Nicolas Sarkozy a solennellement réaffirmé lundi son soutien à Israël et plaidé pour la création d’un Etat palestinien et le gel de la colonisation israélienne, dans un discours devant le parlement israélien, point d’orgue de sa visite de trois jours dans l’Etat hébreu.

Devant une Knesset archi-comble, le président français a longuement énuméré les conditions à ses yeux nécessaires à une relance de "l’espoir de paix" né fin 2007 à Annapolis (Etats-Unis) mais aujourd’hui en difficulté.

"Comme tous les peuples, le peuple israélien a le droit de vivre en sécurité dans des frontières reconnues et garanties (...) la France ne transigera jamais avec la sécurité d’Israël", a déclaré Nicolas Sarkozy.

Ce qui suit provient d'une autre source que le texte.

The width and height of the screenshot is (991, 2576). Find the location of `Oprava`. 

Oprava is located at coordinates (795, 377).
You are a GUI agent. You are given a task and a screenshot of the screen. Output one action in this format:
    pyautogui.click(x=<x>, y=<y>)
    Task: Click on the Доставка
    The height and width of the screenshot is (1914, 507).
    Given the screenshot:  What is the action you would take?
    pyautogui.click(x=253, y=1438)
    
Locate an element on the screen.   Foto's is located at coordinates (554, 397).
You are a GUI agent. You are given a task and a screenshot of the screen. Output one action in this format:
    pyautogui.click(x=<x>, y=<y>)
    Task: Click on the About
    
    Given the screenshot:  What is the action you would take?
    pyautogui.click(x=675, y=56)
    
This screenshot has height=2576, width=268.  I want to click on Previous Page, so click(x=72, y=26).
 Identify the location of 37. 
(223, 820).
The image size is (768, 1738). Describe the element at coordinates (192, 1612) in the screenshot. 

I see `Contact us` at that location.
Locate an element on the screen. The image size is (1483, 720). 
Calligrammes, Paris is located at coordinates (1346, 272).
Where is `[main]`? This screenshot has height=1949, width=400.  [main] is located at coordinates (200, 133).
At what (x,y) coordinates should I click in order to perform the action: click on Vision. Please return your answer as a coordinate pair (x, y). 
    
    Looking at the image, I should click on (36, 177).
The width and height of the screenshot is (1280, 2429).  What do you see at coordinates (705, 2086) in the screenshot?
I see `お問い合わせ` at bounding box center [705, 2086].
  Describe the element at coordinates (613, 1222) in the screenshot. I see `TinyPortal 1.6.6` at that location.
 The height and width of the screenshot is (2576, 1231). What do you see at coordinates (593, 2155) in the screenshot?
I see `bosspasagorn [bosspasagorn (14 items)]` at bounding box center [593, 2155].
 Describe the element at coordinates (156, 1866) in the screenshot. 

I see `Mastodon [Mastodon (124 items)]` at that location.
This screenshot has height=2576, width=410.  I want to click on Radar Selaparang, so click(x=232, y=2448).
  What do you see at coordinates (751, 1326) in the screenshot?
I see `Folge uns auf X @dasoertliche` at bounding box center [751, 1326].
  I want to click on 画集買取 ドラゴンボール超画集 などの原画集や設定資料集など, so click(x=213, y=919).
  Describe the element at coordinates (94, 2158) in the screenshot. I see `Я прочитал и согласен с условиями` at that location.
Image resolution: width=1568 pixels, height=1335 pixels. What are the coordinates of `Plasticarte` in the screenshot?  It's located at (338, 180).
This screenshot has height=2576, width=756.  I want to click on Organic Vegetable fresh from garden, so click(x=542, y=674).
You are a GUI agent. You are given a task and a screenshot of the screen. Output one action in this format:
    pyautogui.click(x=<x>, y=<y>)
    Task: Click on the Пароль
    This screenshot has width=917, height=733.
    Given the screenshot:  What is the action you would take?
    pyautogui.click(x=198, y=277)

"Mais on doit la vérité à ses amis. La vérité, c’est que la sécurité d’Israël ne sera véritablement assurée que lorsqu’à ses côtés, on verra enfin un Etat palestinien indépendant, moderne, démocratique et viable", a-t-il immédiatement continué, reprenant ses propos de la veille. "Le peuple palestinien a droit à un Etat et d’y exercer sa souveraineté", a-t-il ajouté.

"Je le dis parce que je le pense, il ne peut y avoir de paix sans l’arrêt de la colonisation", a-t-il poursuivi. Dans un entretien publié lundi par le quotidien palestinien Al-Quds, le président français avait précisé que ce gel de la colonisation devait s’étendre à Jérusalem-est.

La poursuite de la colonisation, notamment à Jérusalem-est, qu’Israël entend garder sous sa souveraineté dans le cadre d’un éventuel accord avec les Palestiniens, constitue la principale entrave au processus de paix.

"Il ne peut y avoir de paix si les Palestiniens ne combattent pas eux-mêmes le terrorisme (...) il ne peut y avoir de paix sans que soit résolu le problème des réfugiés palestiniens (...) il ne peut y avoir de paix sans la reconnaissance de Jérusalem comme capitale des deux Etats", a également affirmé Nicolas Sarkozy devant les députés israéliens.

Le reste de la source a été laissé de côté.